Cross site validation!¶
Now you can use admin command prompt to submit and start this example job. To do this on a proof of concept local FL system, follow the sections Setting Up the Application Environment in POC Mode and Starting the Application Environment in POC Mode if you have not already.
Running the FL System¶
With the admin client command prompt successfully connected and logged in, enter the command below.
> submit_job hello-numpy-cross-val
Pay close attention to what happens in each of four terminals.
You can see how the admin submits the job to the server and how
the JobRunner
on the server
automatically picks up the job to deploy and start the run.
This command uploads the job configuration from the admin client to the server. A job id will be returned, and we can use that id to access job information.
Note
If we use submit_job [app] then that app will be treated as a single app job.
From time to time, you can issue check_status server
in the admin client to check the entire training progress.
You should now see how the training does in the very first terminal (the one that started the server).
During the first phase, the model will be trained.
During the second phase, cross site validation will happen.
The workflow on the client will change to CrossSiteModelEval
as it enters this second phase.
During cross site model evaluation, every client validates other clients’ models and server models (if present). This can produce a lot of results. All the results will be kept in the job’s workspace when it is completed.
Understanding the Output¶
After starting the server and clients, you should begin to see some outputs in each terminal tracking the progress of the FL run. As each client finishes training, it will start the cross site validation process. During this you’ll see several important outputs the track the progress of cross site validation.
The server shows the log of each client requesting models, the models it sends and the results received.
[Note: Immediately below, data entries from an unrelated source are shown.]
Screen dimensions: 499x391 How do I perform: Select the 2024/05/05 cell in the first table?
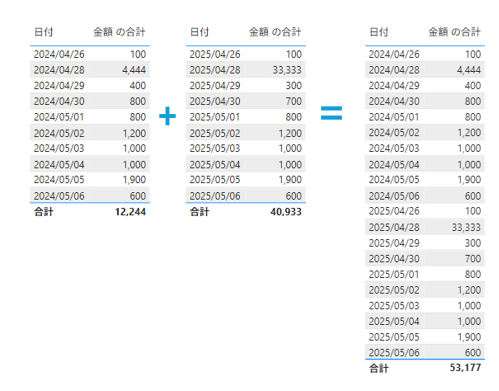coord(59,180)
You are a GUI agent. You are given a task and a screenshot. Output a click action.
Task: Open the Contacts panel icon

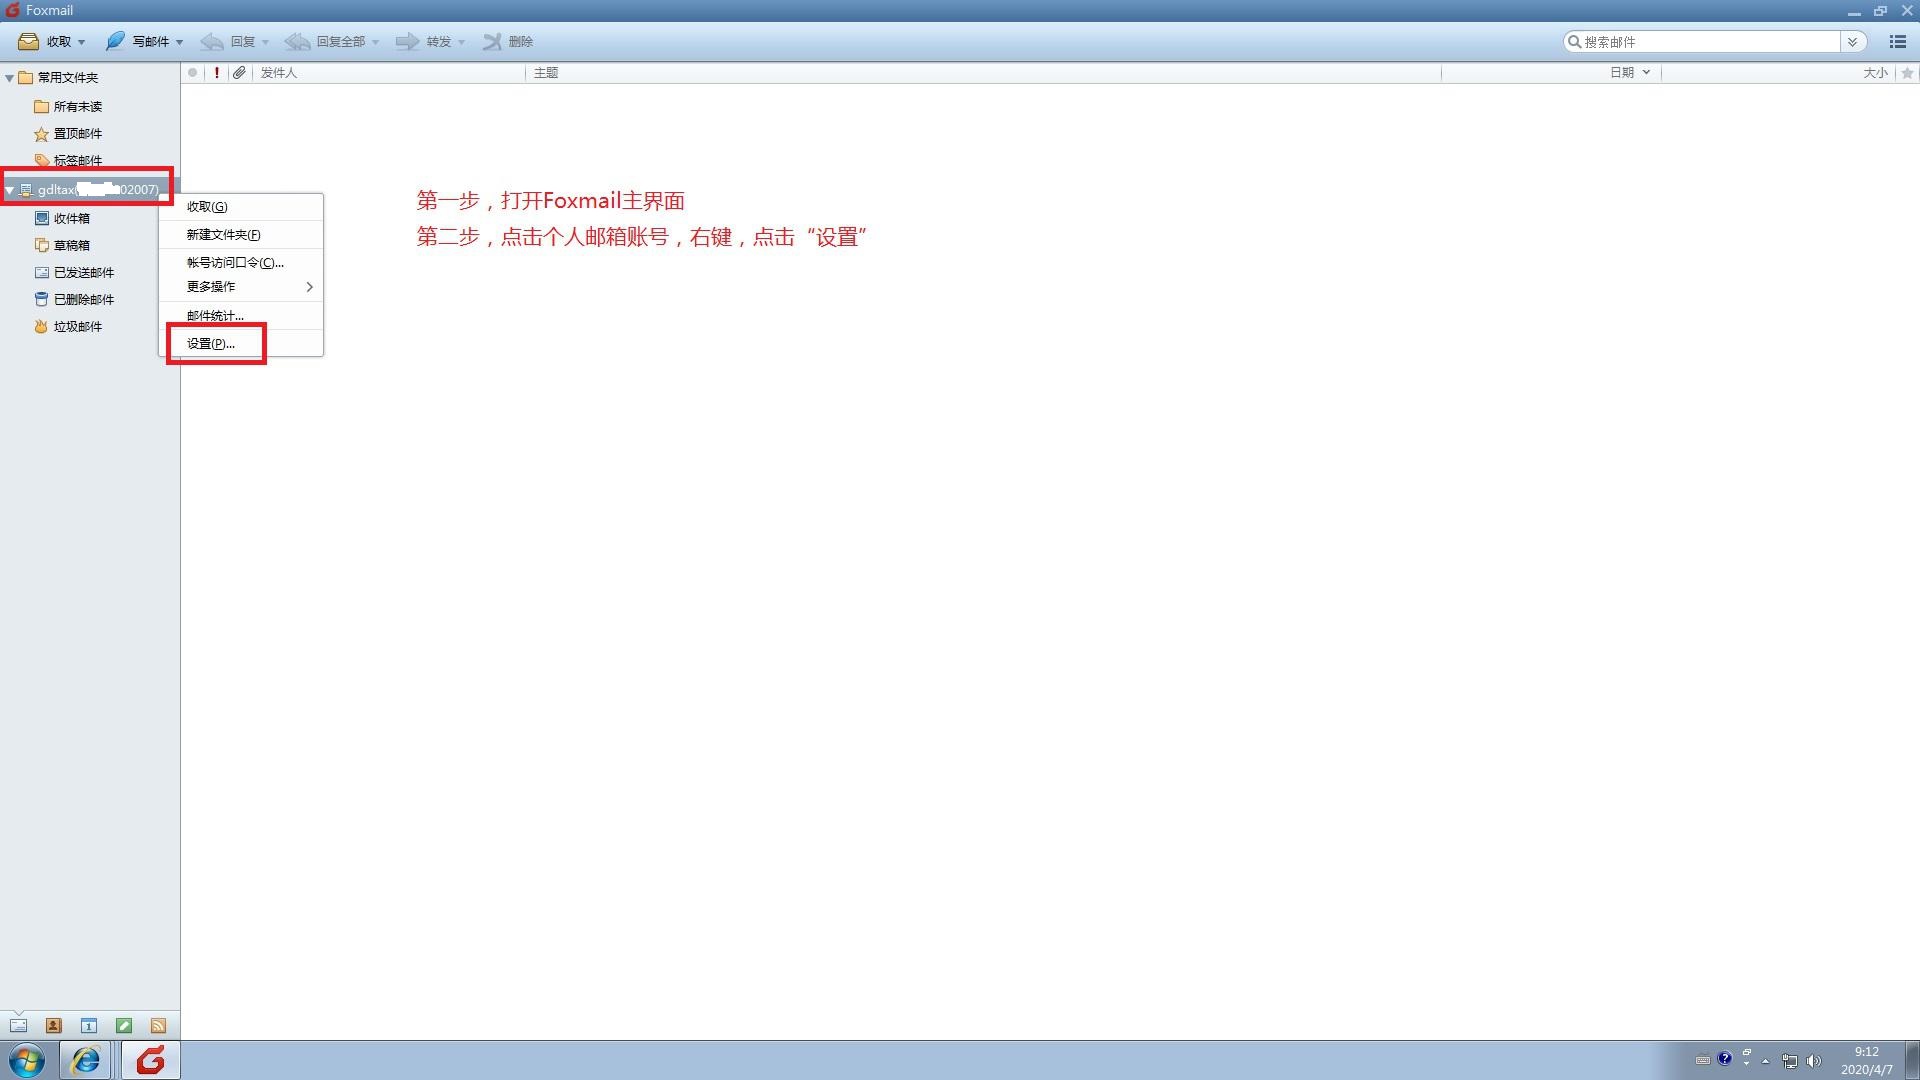[54, 1025]
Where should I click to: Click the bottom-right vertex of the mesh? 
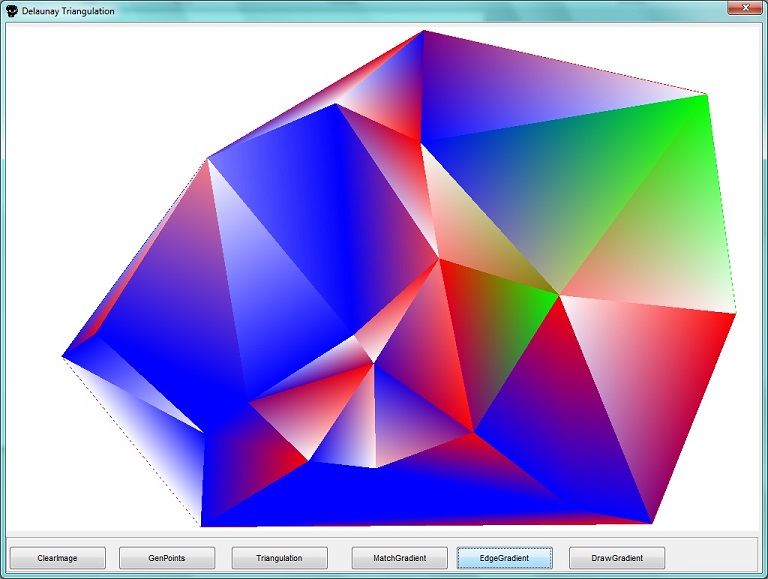[x=652, y=522]

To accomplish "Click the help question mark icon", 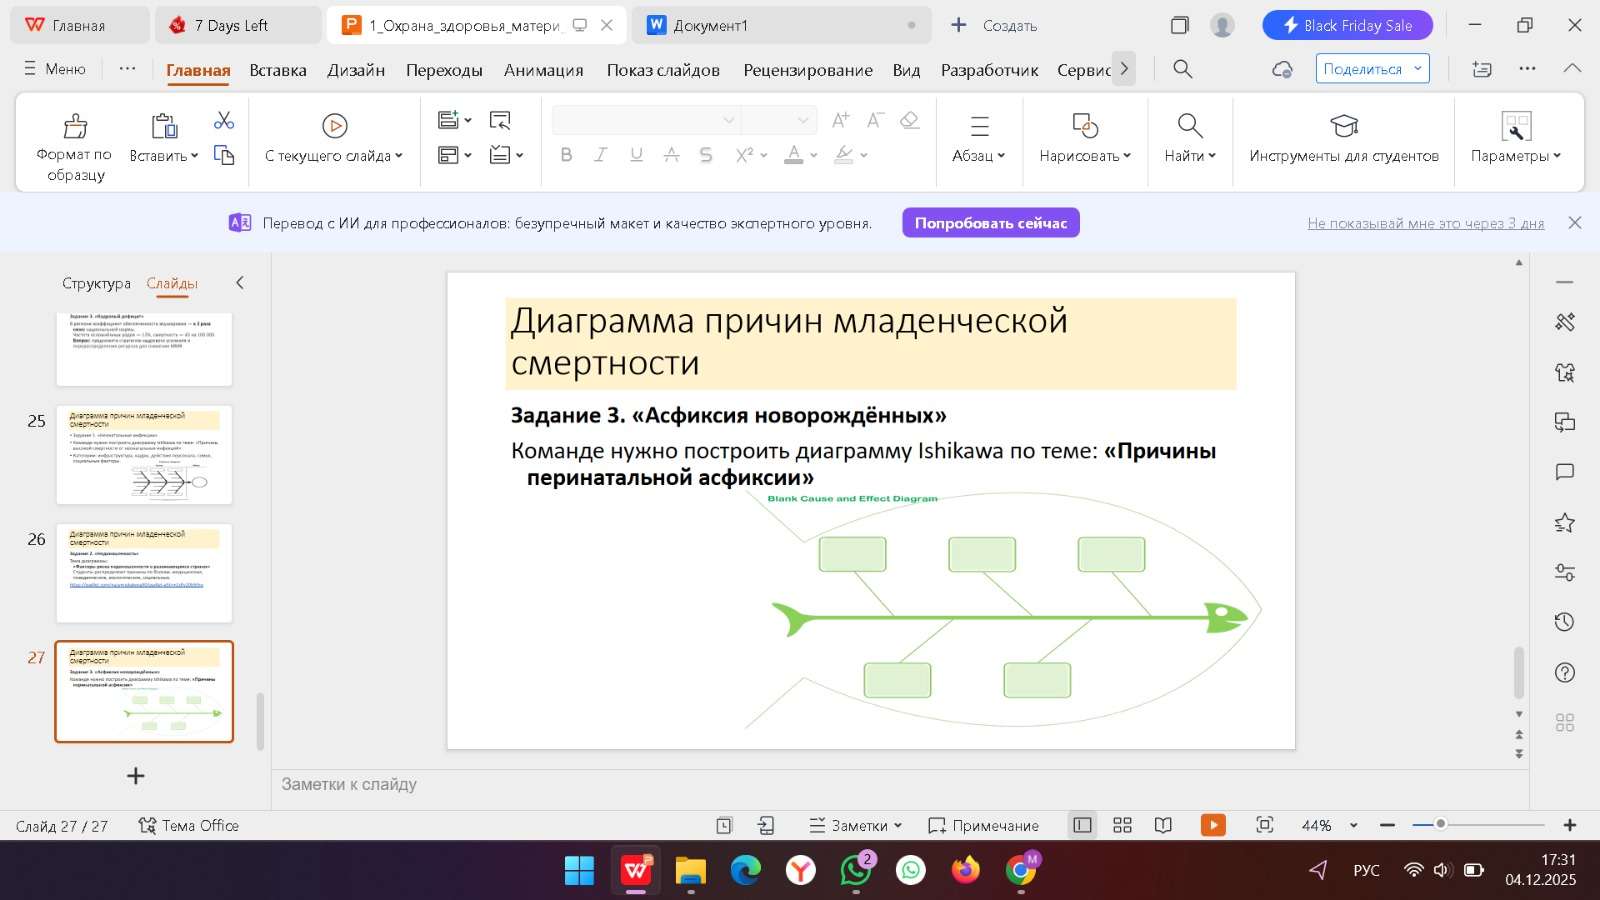I will (x=1565, y=673).
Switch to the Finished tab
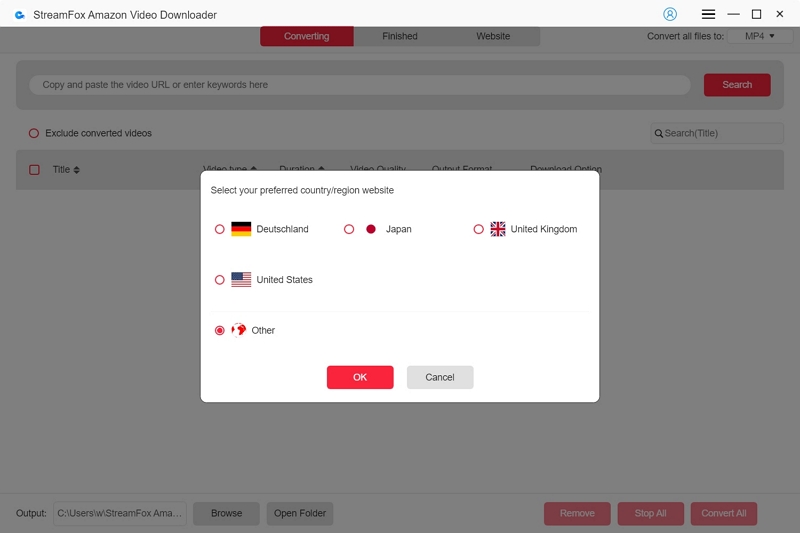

Since the server could be responding to many clients at the same time, it may require careful examination to make proper sense of events from the jumbled logs.
Accessing the results¶
The results of each job will usually be stored inside the server side workspace.
Please refer to access server-side workspace for accessing the server side workspace.
Note
You could see the cross-site validation results
at [DOWNLOAD_DIR]/[JOB_ID]/workspace/cross_site_val/cross_val_results.json
Shutdown FL system¶
Once the FL run is complete and the server has successfully aggregated the client’s results after all the rounds, and
cross site model evaluation is finished, run the following commands in the fl_admin to shutdown the system (while
inputting admin
when prompted with password):
> shutdown client
> shutdown server
> bye
Congratulations!
You’ve successfully run your numpy federated learning system with cross site validation.
The full source code for this exercise can be found in examples/hello-numpy-cross-val.